Garmo also admitted to proposing a kickback scheme regarding another unlicensed dispensary. In the summer of 2018, the county had condemned the property in which the dispensary had operated — a tactic to rid unincorporated areas of illegal pop-ups.
Garmo recommended the property owner hire Waiel Anton and an unnamed county employee as consultants to get the condemned property reopened, according to the plea agreement. Anton would pretend to rent the property, and the county employee would take steps to facilitate its reopening. Garmo would be paid 10% of the consulting fee.

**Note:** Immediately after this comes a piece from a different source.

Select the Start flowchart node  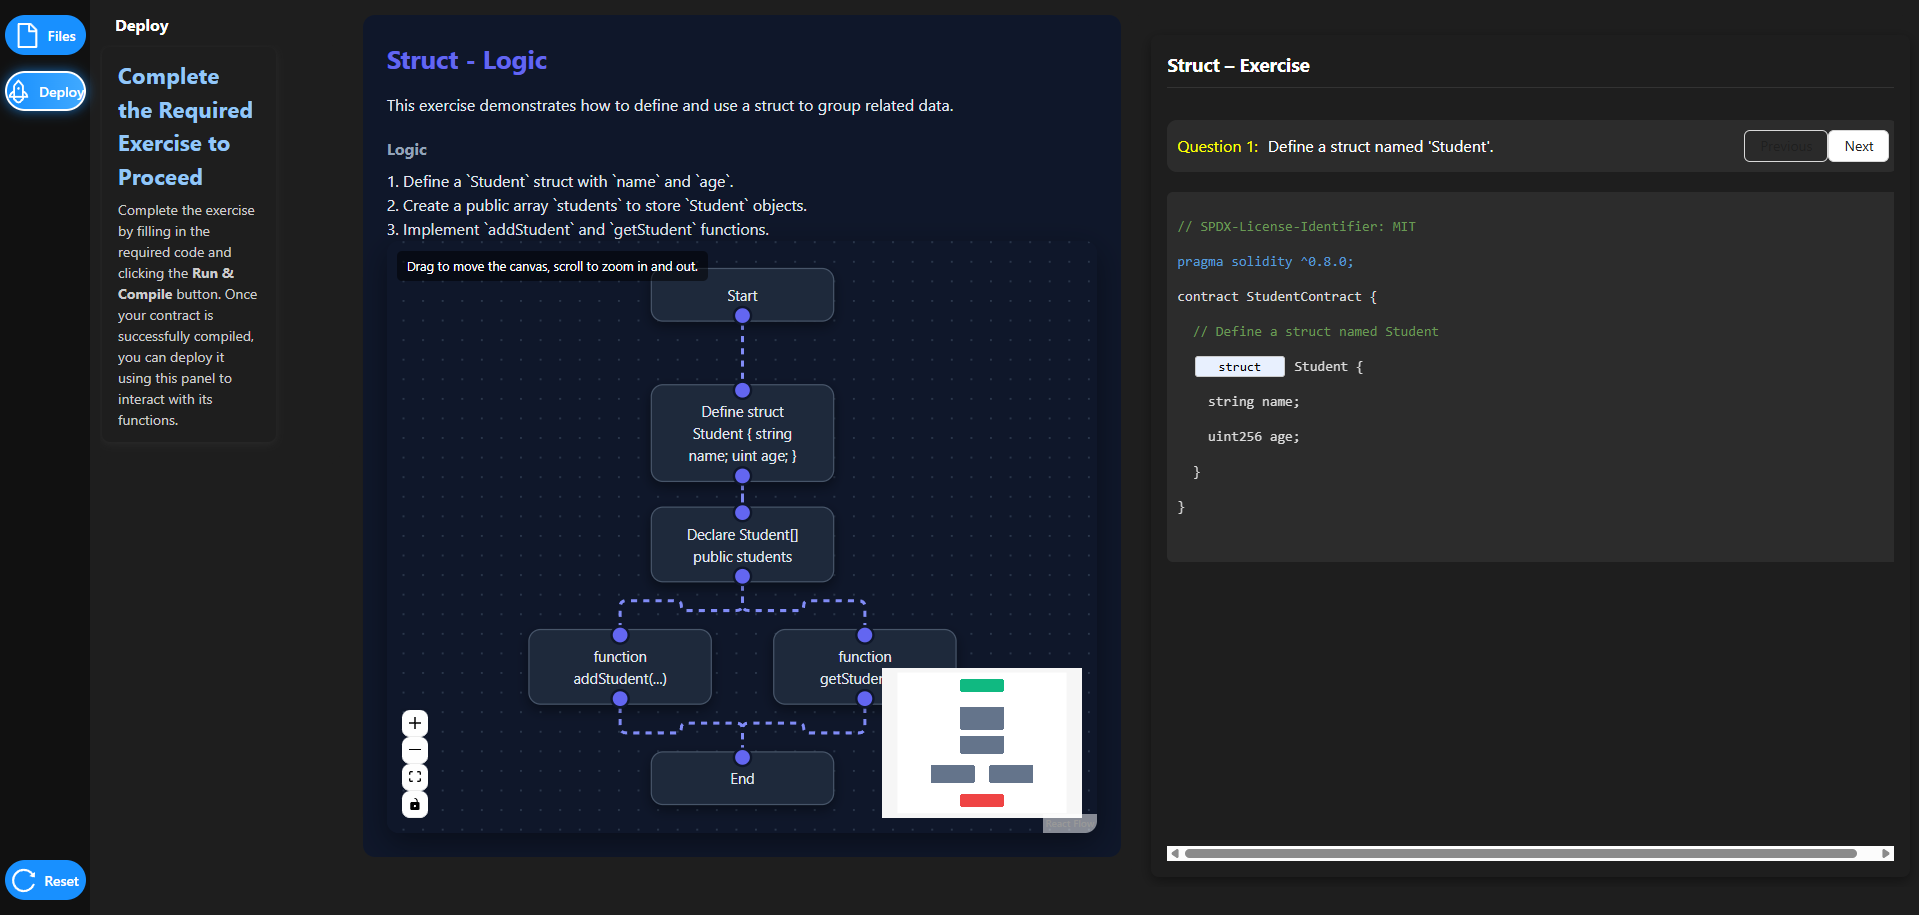742,295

But the plan fell through, prompting Garmo to tell the county employee to “piss on” the landlord, according to the plea agreement.
Anton has been charged with using his influence to help Garmo’s clients in the gun scheme apply for permits to carry a concealed weapon.
Anton continues to head to trial, along with another codefendant, Giovanni Tilotta, a licensed gun dealer and owner of Honey Badger Firearms in San Diego, who is accused of coordinating some sales. Both have pleaded not guilty.
One such sale closed in Garmo’s office at the Rancho San Diego sheriff’s station, according to the plea deal. Tilotta sold two handguns and an AR-15-style rifle to an unnamed defense attorney, with Garmo coordinating backdated paperwork from the dealer to avoid the required 10-day waiting period, according to the plea agreement.
Garmo has agreed to forfeit 58 guns as part of his plea.